We do care very deeply about metrics that show they have explored and thought hard about their own individual future.
Here are some of the things we do care about and that we measure throughout BECOME:
And we really love it when we can see the ideas changing and diversifying within a group over time as a result of their explorations!
Data can help us work out how far we've gone towards these things we really care about.
So we do use data, but we use it to show schools a real picture of their students' emerging aspirations. (Just imagine having that data as a school system from Year 5 and up!)
The aim is always to encourage student agency, skills development and deeper understanding of career opportunities and ideas that appeal to them, personally.
Evidence and data can be useful for making decisions, adjusting plans and setting strategic goals for any career program or student futures plans in schools.
BECOME has launched a new way to capture and analyse student career aspirations and career readiness before and after students undertake the BECOME program.
Data can tell us if our efforts are having an effect, and gives us a peek into some of the patterns in student aspirations, such as a class with an unusually high number of aspiring psychologists.
A core tool in the holistic BECOME program is the BECOME.ME student web app.

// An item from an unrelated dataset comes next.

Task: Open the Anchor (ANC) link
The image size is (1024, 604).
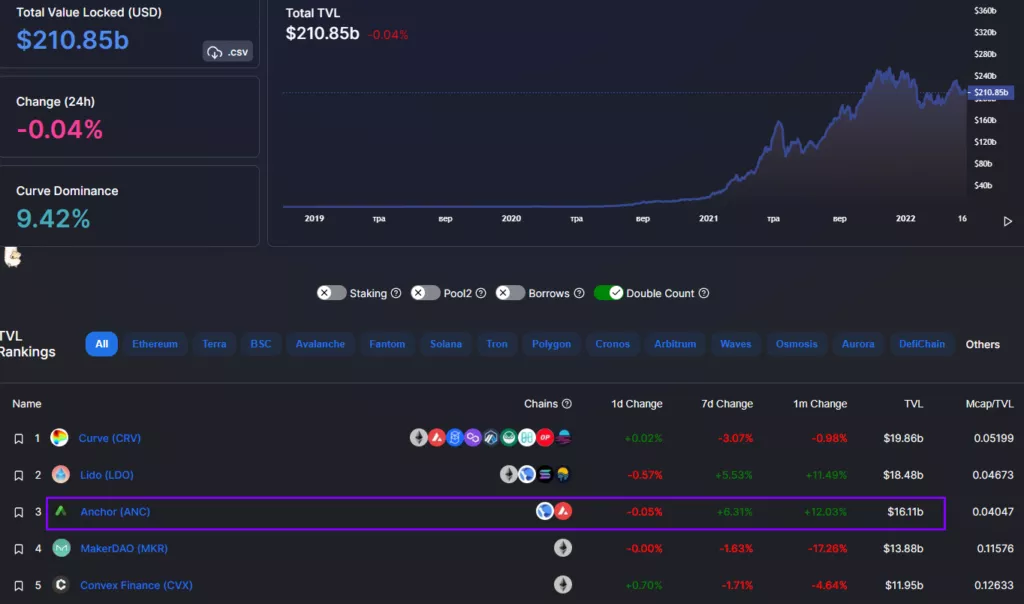Action: pos(113,511)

This 'exploratorium' lets students have fun exploding and exploring all the interlinked clusters of career ideas and occupations. The teacher-led BECOME lessons and the personalised log in the web app support every student to look for and collect career ideas that they may not have heard of before.
In the lessons they consider their personal motivations and look for indications that a career might be a good fit for them. They're learning the skills to explore, design and navigate a career future for themselves.

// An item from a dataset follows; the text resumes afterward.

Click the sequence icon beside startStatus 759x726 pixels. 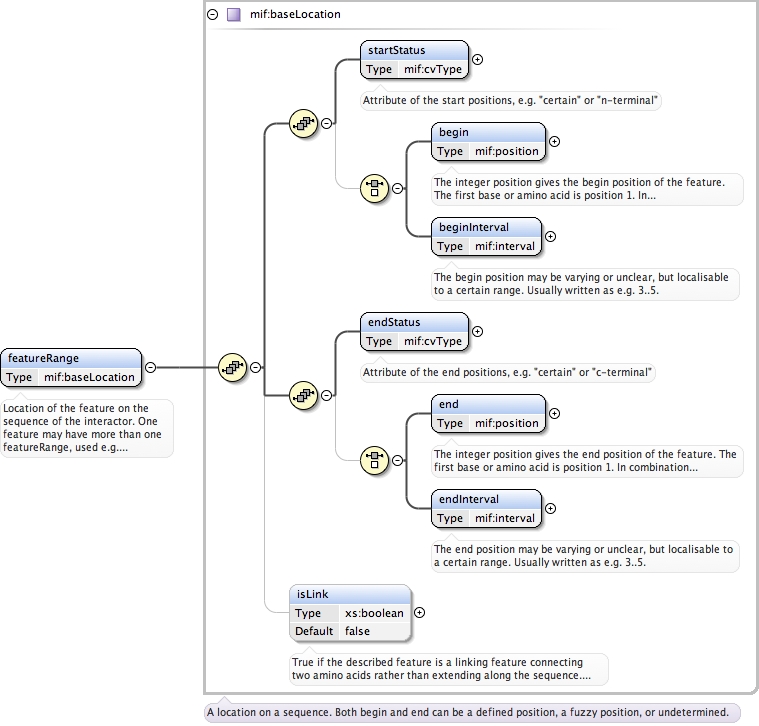click(303, 124)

The BECOME.ME app kick-starts wide career exploration.
As of 2025, on first log in to the BECOME.ME app, we now ask students a few very simple questions about their career ideas and their attitudes about the future and about learning at school. We correlate this data into a baseline or benchmark report.
The Program Lead or leadership at the school receive the pre-BECOME Benchmarking report from us with student data and some analysis about what it means. So we'll notice a class full of aspiring psychologists or, more worryingly, a class with very few ideas or aspirations. Either way, we have time to do something to broaden and deepen their thinking.
After the BECOME program, we check in with students and collate the data again.
This time we prepare a full Insights Report, which can be extremely useful to a school by providing evidence and insights about the effect of their efforts in career education and student futures.
This Insights Report is often used for strategic planning, to design learning experiences and community engagement about careers, aspirations and limiting factors.
For BECOME, the aim of successful career education is to support each young person to explore as widely as possible, consider their motivations and interests deeply, and engage in new avenues of career exploration.
Students also engage in self-led career experiments in which they gain and develop skills to take agency over their own life and career.
Data can tell us if our pre-program aspiration translates into wider career aspirations after the program. It helps us track attitudes about the future -- which after BECOME usually show positive lifts in optimism, confidence and willingness to take action.
Using this data supports educators with assurance that we are all on the right track!